For anything that requires an actual-teacher to actually-teach, it sucks. "Tell me and I'll forget, show me and I'll remember, involve me and I'll understand" doesn't stop being true because it's possible to conjure up test grades from the "show me and I'll remember" part. Then again, one might reasonably argue that the "involve me and I'll understand" part has been relegated to 'aspirational' status within modern education, rather than being treated as an expectation.

Comment Re:SAT (Score 2) 31

Is iTunes seriously Still A Thing (SAT) in 2024? Like fr fr no cap? Surely they now let you transfer files to and from a device without installing their bloatware.

Well, I've been generally-satisfied with a tool called iMazing, which has way more functionality than iTunes did for shuffling data from iPhones and iPads.

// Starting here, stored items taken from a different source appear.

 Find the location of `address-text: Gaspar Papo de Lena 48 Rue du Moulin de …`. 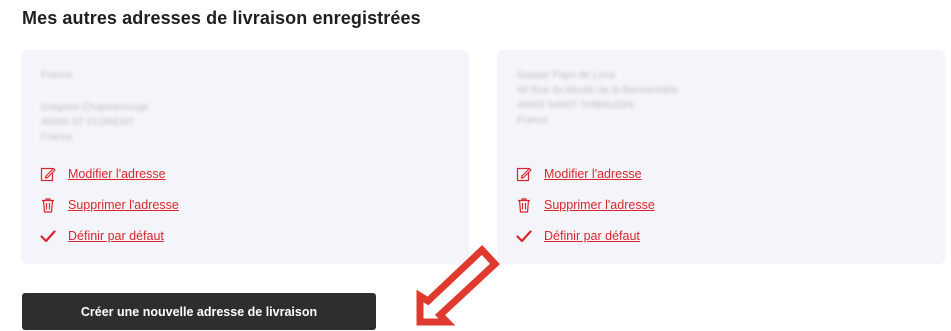

address-text: Gaspar Papo de Lena 48 Rue du Moulin de … is located at coordinates (598, 98).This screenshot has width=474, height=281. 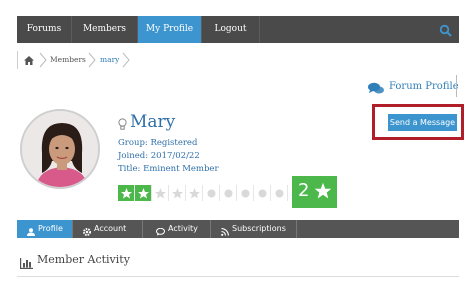 I want to click on home-icon, so click(x=28, y=60).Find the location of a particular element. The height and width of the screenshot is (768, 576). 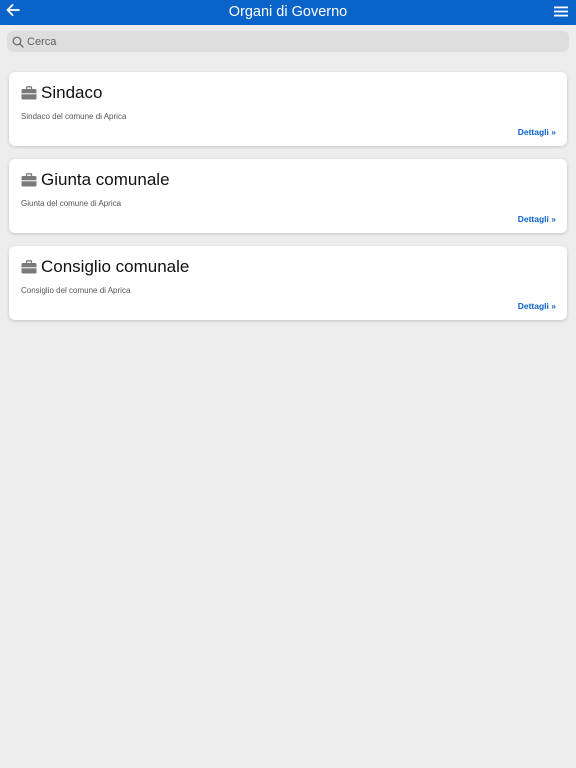

menu-button is located at coordinates (561, 12).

iTunes definitely had its sore spots; it still shocks me that in all the years it did full device backups, that it never let users pick a custom folder or separate drive...the ONLY way to put backups on another drive was to create a symlink.

It sounds like they're still going to have some variant of the iTunes Media Store, but there are a number of movies and TV shows that are only purchasable through iTunes and don't have other one-time purchase options (Yes, a handful of us prefer that method, though the iTunes DRM for video content remains problematic).

iTunes also had a third party ecosystem around it; DJ software like Serato Scratch Live (and its sequel Serato DJ, as well as its offshoots 'Lite' and 'Itch') read the iTunes library file, which enabled playlists to be created in iTunes and turned into set lists seamlessly. Industry competitors Traktor, VirtualDJ, and Rekordbox also read iTunes playlists. Ironically enough, other media playback software also tried to ride the coattails - I had to laugh a bit when later versions of PowerDVD would import iTunes playlists; a part of me felt a little bit bad for Cyberlink as they had to attempt to 'innovate' on a media player that was the epitome of bloat.

Finally, not every use case involves an iPhone 15. I still have an ancient iPod Touch that has a 30-pin dock connector...whose job is to play songs on my alarm clock that also has a 30-pin dock connector. Props to Apple that, although they kept a lot of the bad legacy code in there (the aforementioned Symlink thing), iTunes still rips CDs and still syncs with old iPods.

As for me, I never really liked iTunes; its insistence on abstracting away the file system, rather than integrating with it, made all of my attempts to use it feel like I needed to trick the software into doing what I wanted, rather than it actually doing what I wanted...but in terms of backing up and migrating data from one iPhone to another, *that* job it still does wonderfully.